■ TASK PROMPT ■
Render the records below as a numbered list with one item per line, skipping blank lines and leaving out the pictures.

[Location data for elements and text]
#####

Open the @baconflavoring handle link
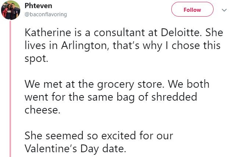Viewport: 229px width, 157px height. (46, 14)
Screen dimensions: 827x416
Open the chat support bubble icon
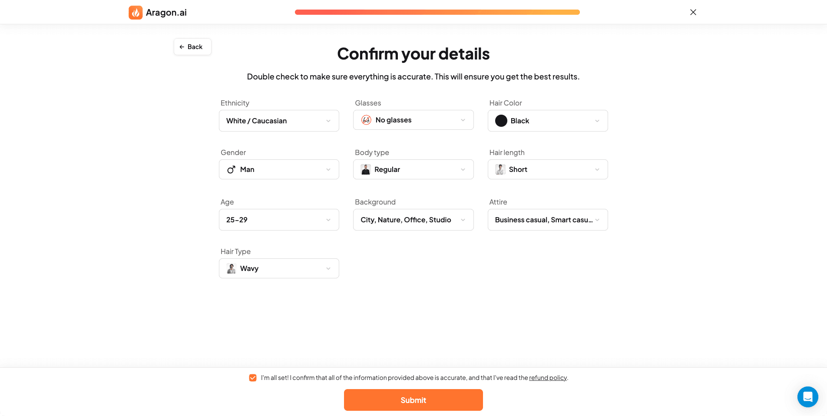coord(808,396)
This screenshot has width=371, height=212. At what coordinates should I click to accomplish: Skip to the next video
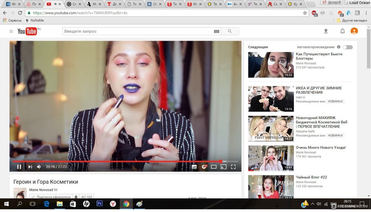click(30, 166)
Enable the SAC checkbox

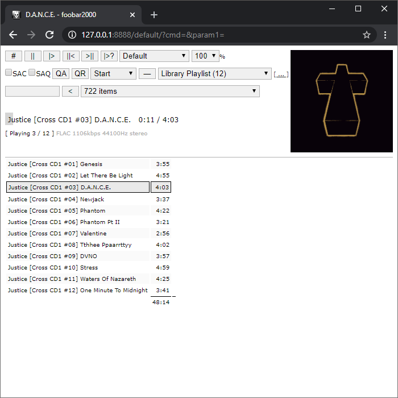9,73
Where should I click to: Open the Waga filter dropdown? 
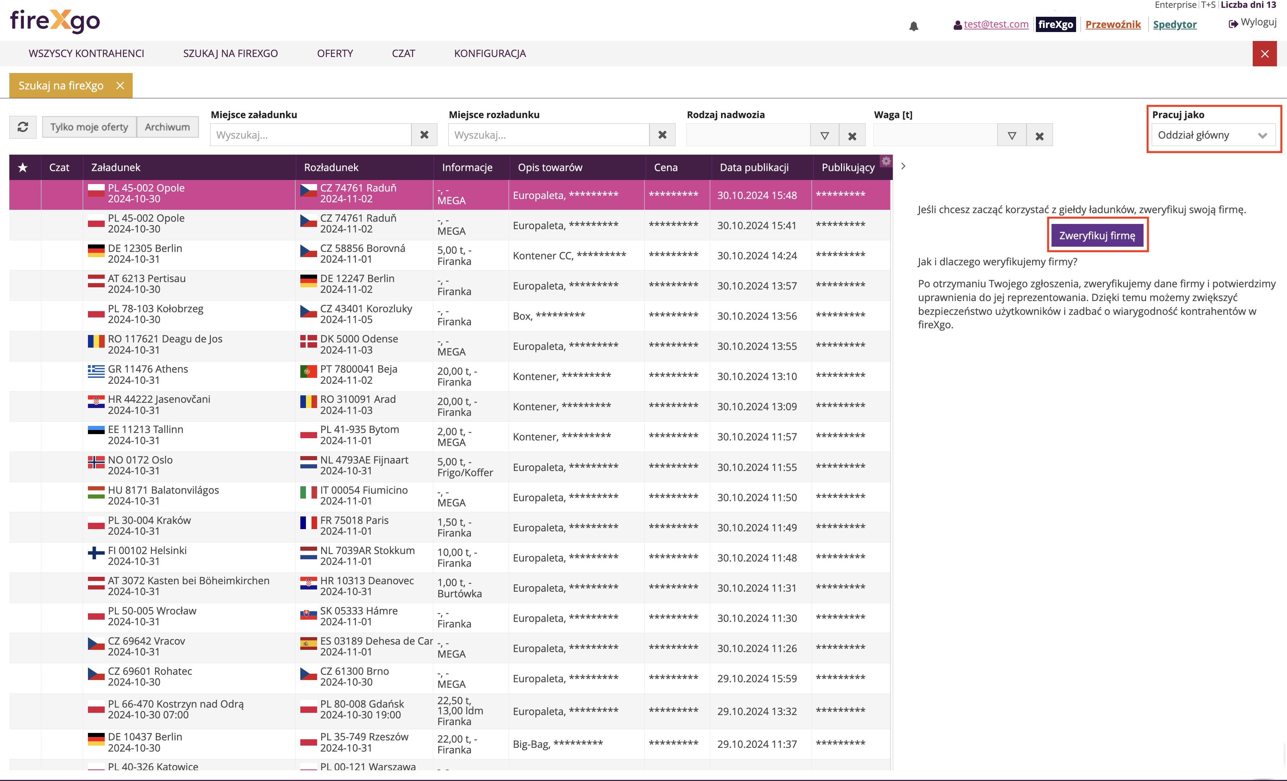click(1012, 136)
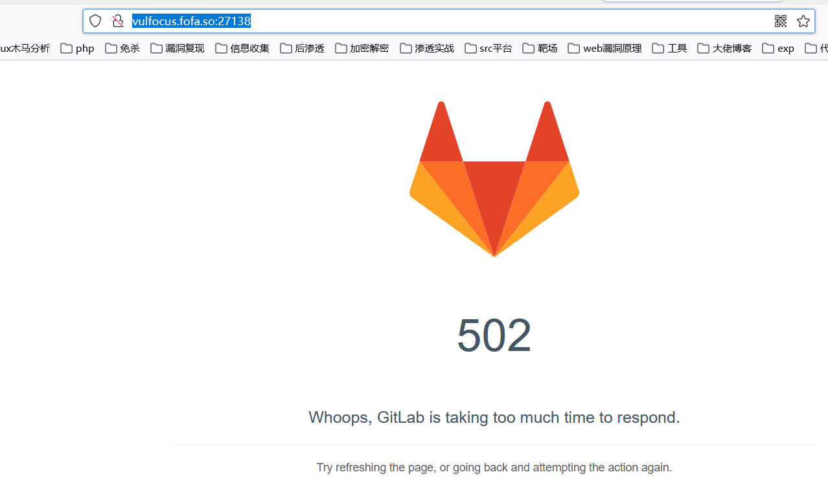Click the folder icon next to php bookmark
This screenshot has width=828, height=485.
pos(65,47)
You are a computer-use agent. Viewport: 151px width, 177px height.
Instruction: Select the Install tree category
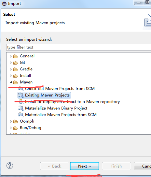25,76
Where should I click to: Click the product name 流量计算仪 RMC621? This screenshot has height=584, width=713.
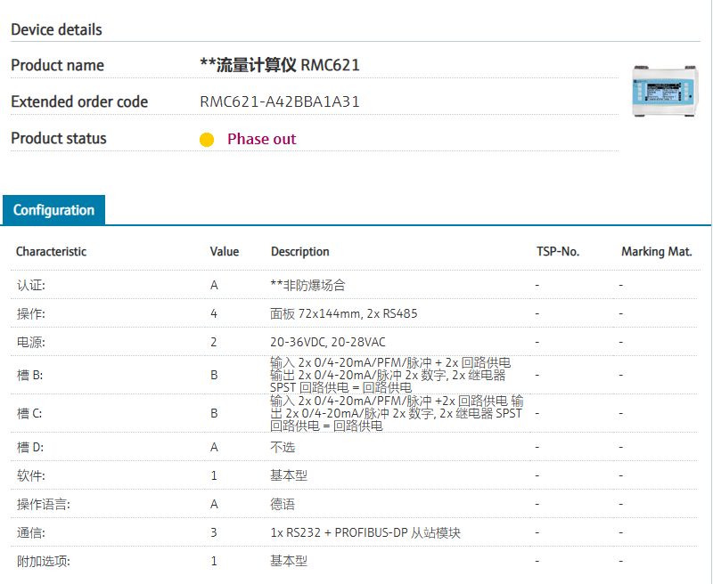280,65
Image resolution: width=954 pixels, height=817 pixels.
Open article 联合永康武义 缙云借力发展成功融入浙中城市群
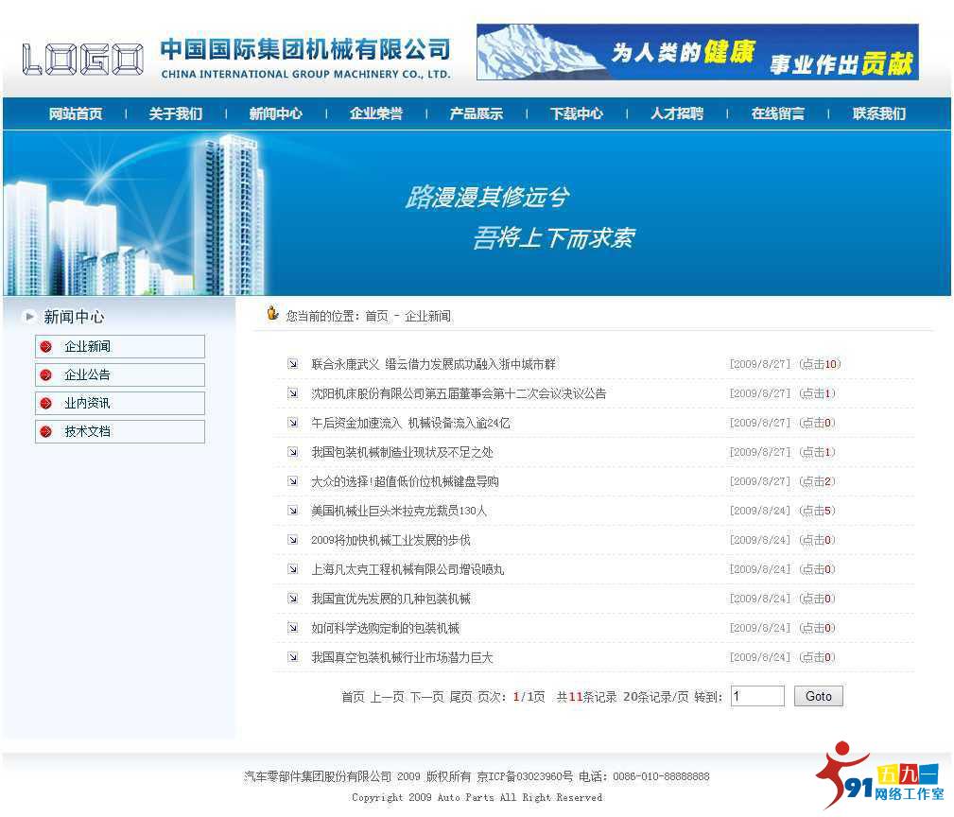click(433, 364)
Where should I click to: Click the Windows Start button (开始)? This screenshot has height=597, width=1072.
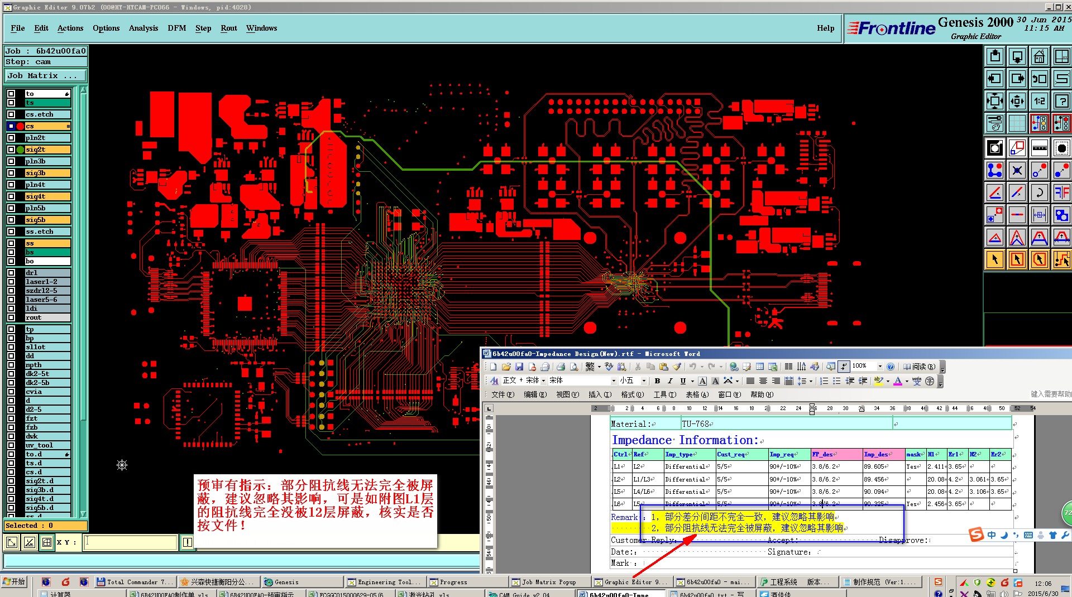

#####

■ WRITTEN RESPONSE ■
1. Open the @baconflavoring handle link
2. Viewport: 229px width, 157px height. (46, 14)
3. Screen dimensions: 827x416
4. Open the chat support bubble icon
5. coord(808,396)
6. This screenshot has width=371, height=212. At what coordinates should I click to accomplish: Skip to the next video
7. click(30, 166)
8. Enable the SAC checkbox
9. 9,73
10. Where should I click to: Open the Waga filter dropdown? 
11. click(1012, 136)
12. Click the folder icon next to php bookmark
13. This screenshot has width=828, height=485.
14. pos(65,47)
15. You are a computer-use agent. Viewport: 151px width, 177px height.
16. Instruction: Select the Install tree category
17. 25,76
18. Where should I click to: Click the product name 流量计算仪 RMC621? This screenshot has height=584, width=713.
19. 280,65
20. Image resolution: width=954 pixels, height=817 pixels.
21. Open article 联合永康武义 缙云借力发展成功融入浙中城市群
22. click(433, 364)
23. Where should I click to: Click the Windows Start button (开始)? This screenshot has height=597, width=1072.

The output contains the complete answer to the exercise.